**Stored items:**
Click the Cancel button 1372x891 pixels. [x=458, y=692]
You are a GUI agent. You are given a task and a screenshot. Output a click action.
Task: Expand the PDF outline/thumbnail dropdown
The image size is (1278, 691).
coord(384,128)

**TASK REQUIREMENTS:** Set down every entry again, exactly as written.

**YOUR RESPONSE:**
Click the Cancel button 1372x891 pixels. [x=458, y=692]
You are a GUI agent. You are given a task and a screenshot. Output a click action.
Task: Expand the PDF outline/thumbnail dropdown
The image size is (1278, 691).
coord(384,128)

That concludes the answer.